▶ [Supplied information]:

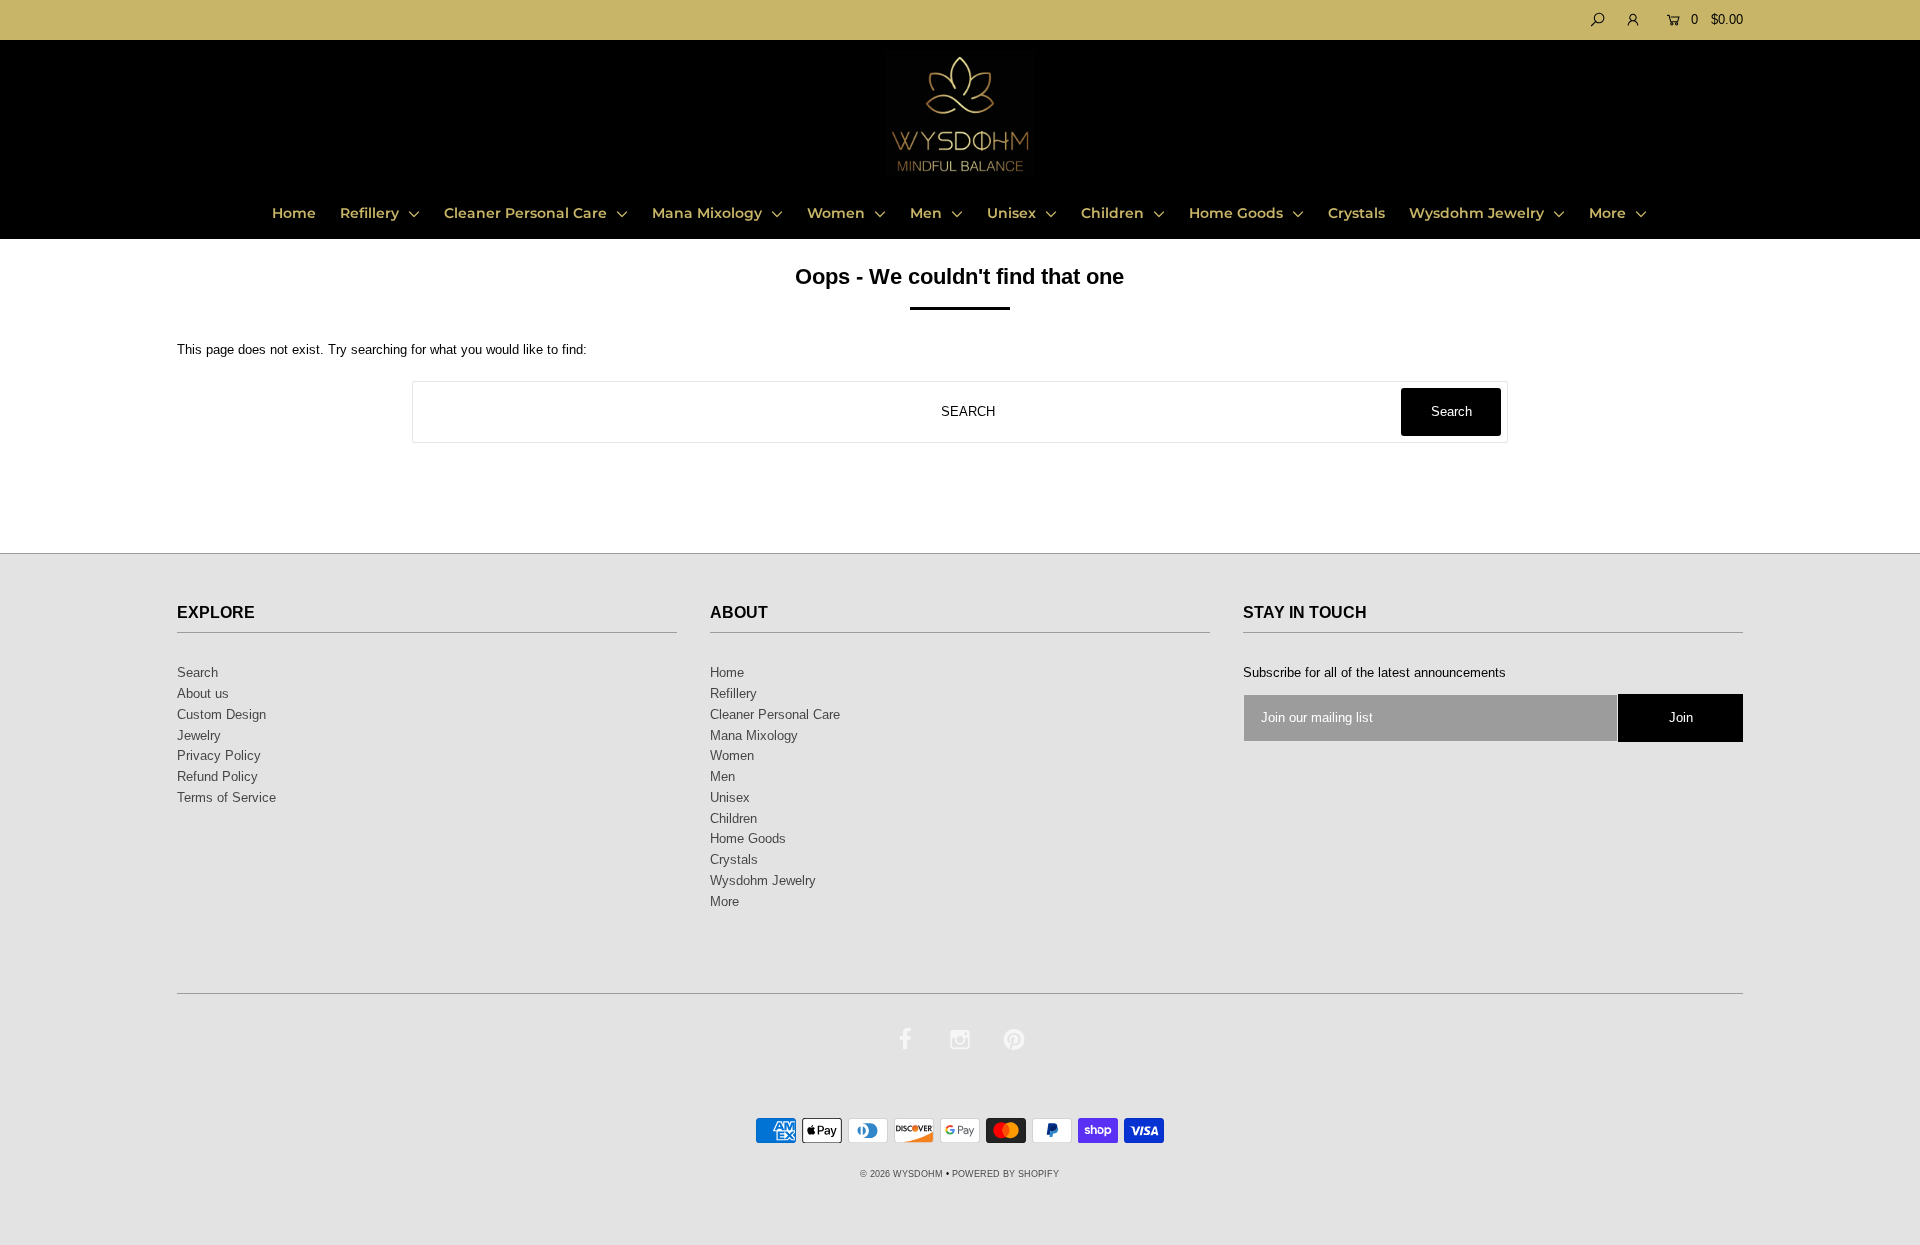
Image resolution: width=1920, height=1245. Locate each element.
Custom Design (221, 714)
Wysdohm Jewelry (1478, 213)
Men (928, 213)
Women (838, 213)
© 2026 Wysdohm (901, 1174)
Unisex (1013, 213)
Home (294, 213)
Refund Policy (217, 776)
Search (197, 672)
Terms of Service (226, 797)
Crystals (1356, 213)
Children (1114, 213)
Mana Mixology (709, 213)
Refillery (371, 213)
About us (203, 693)
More (1609, 213)
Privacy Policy (219, 755)
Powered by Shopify (1005, 1174)
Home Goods (1238, 213)
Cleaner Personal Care (527, 213)
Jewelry (199, 735)
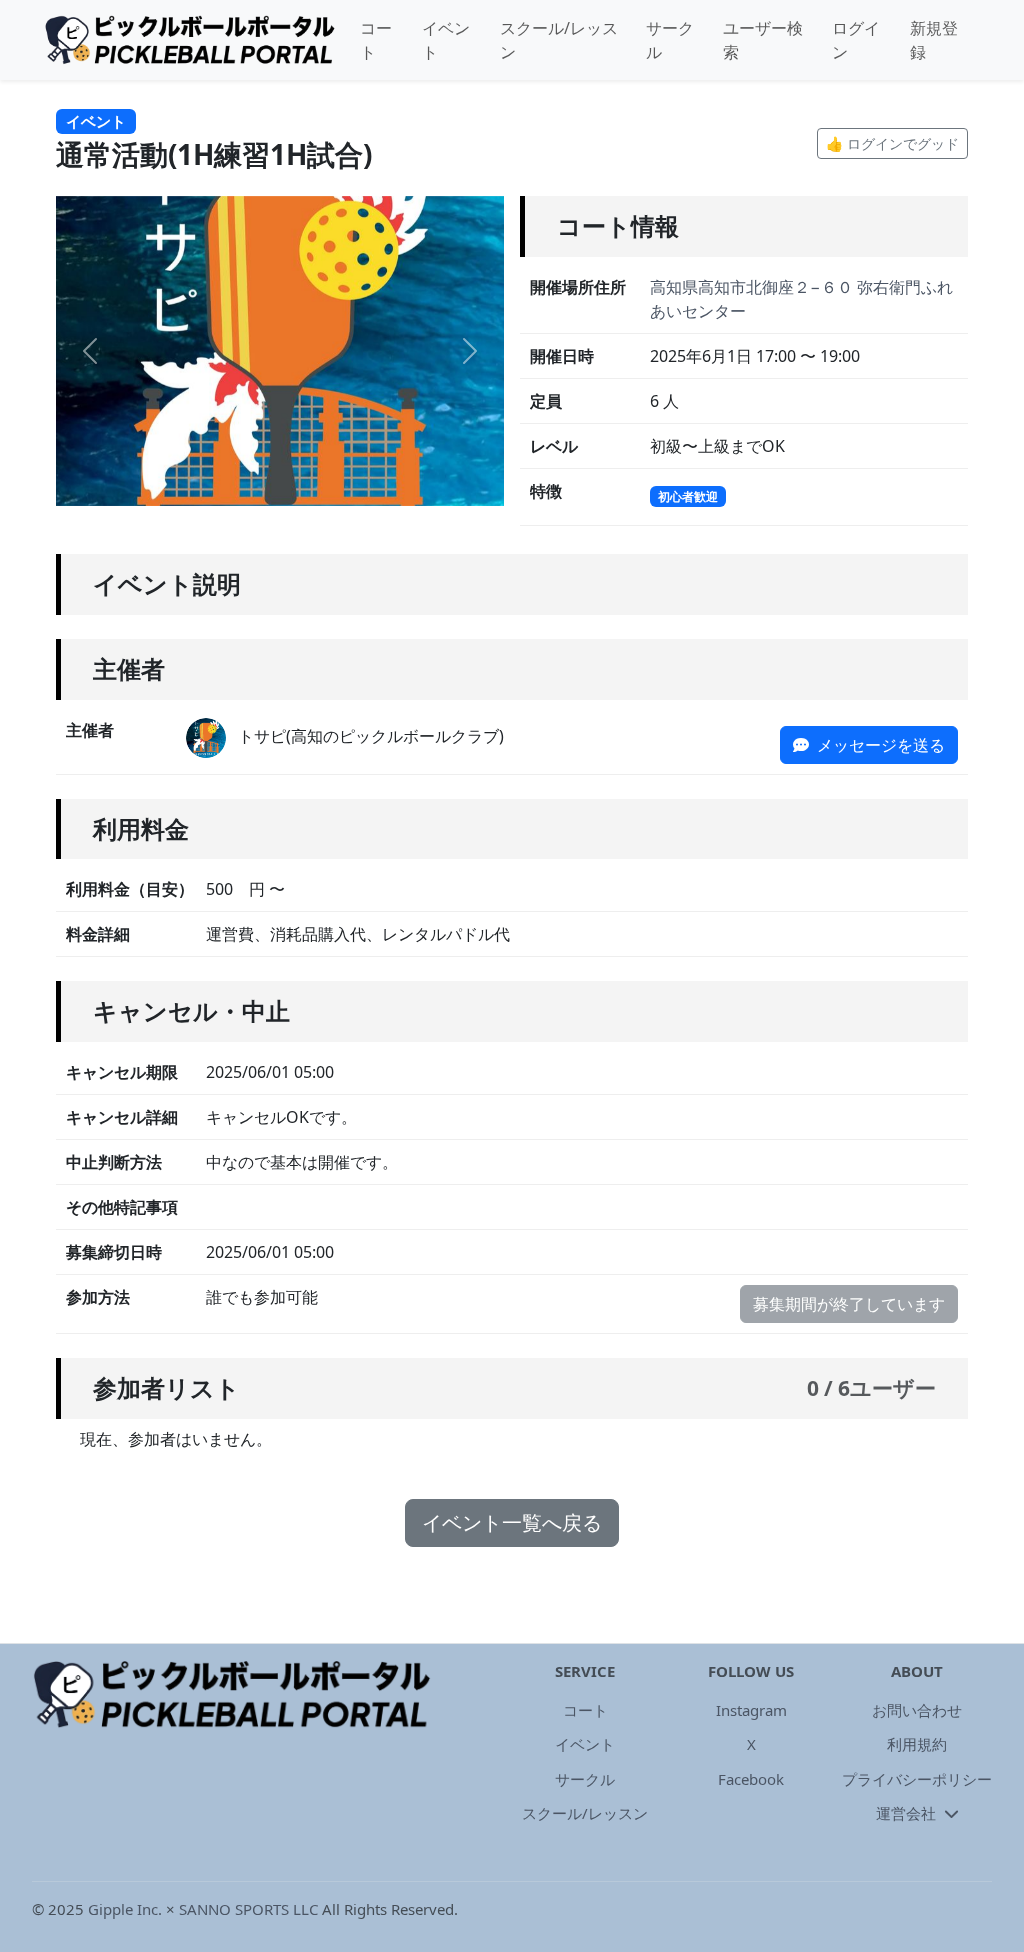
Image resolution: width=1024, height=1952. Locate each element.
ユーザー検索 (763, 40)
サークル (670, 40)
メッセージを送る (879, 745)
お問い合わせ (917, 1710)
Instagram (751, 1710)
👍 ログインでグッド (892, 143)
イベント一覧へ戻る (512, 1522)
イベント (446, 40)
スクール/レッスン (559, 40)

▶ [Work instructions]: Copy, without any change, the lines from the one that contains "メッセージを送る (879, 745)" to the final line of the entries above.

▶ [Result]:
メッセージを送る (879, 745)
お問い合わせ (917, 1710)
Instagram (751, 1710)
👍 ログインでグッド (892, 143)
イベント一覧へ戻る (512, 1522)
イベント (446, 40)
スクール/レッスン (559, 40)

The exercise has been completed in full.